Ruxandra Guidi has been telling stories for over two decades. Her reporting for public radio, podcasts and magazines has taken her throughout the United States, the Caribbean, South and Central America, as well as Mexico and the U.S.-Mexico border region. After earning a Master’s degree in journalism from U.C. Berkeley in 2002, she assisted independent producers The Kitchen Sisters with their award-winning series
Lost & Found Sound; then worked as a reporter, editor, and producer for NPR’s
Latino USA, BBC’s
The World,
Fronteras Desk in San Diego-Tijuana, and KPCC Public Radio’s immigration beat in Los Angeles. She’s also worked extensively throughout Central and South America, having been a freelance foreign correspondent based in Bolivia (2007-2009) and in Ecuador (2014-2016). She is the president of the board of
Homelands Productions, a journalism nonprofit cooperative founded in 1989, and a contributing editor for the 50 year-old nonprofit magazine
High Country News. In 2018, she was awarded the
Susan Tifft Fellowship for women in documentary and journalism by the Center for Documentary Studies at Duke University.
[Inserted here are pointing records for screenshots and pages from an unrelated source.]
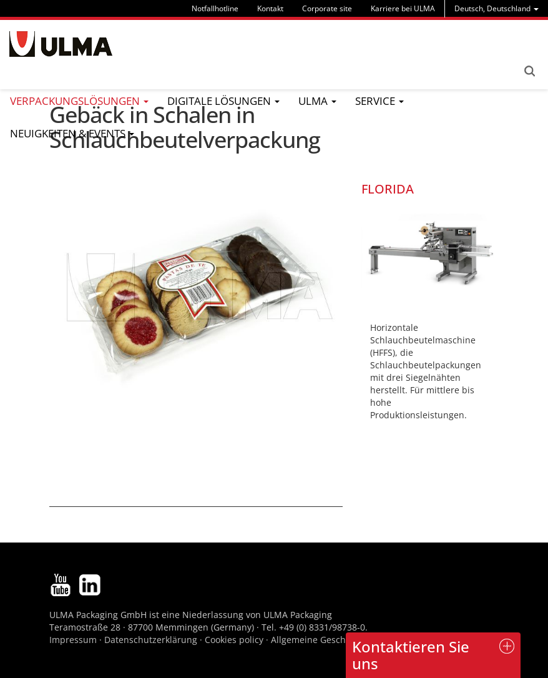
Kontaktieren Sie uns (410, 654)
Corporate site (327, 8)
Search (529, 71)
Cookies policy (234, 640)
Currently, she is a freelance editor and contributor for various magazines and podcasts, and an assistant professor of practice and assistant director of the Bilingual Journalism Program at the University of Arizona’s
School of Journalism, where she teaches audio storytelling, feature writing and freelancing to undergraduate and graduate students. She’s a native of Caracas, Venezuela, and is currently based in Tucson, Arizona.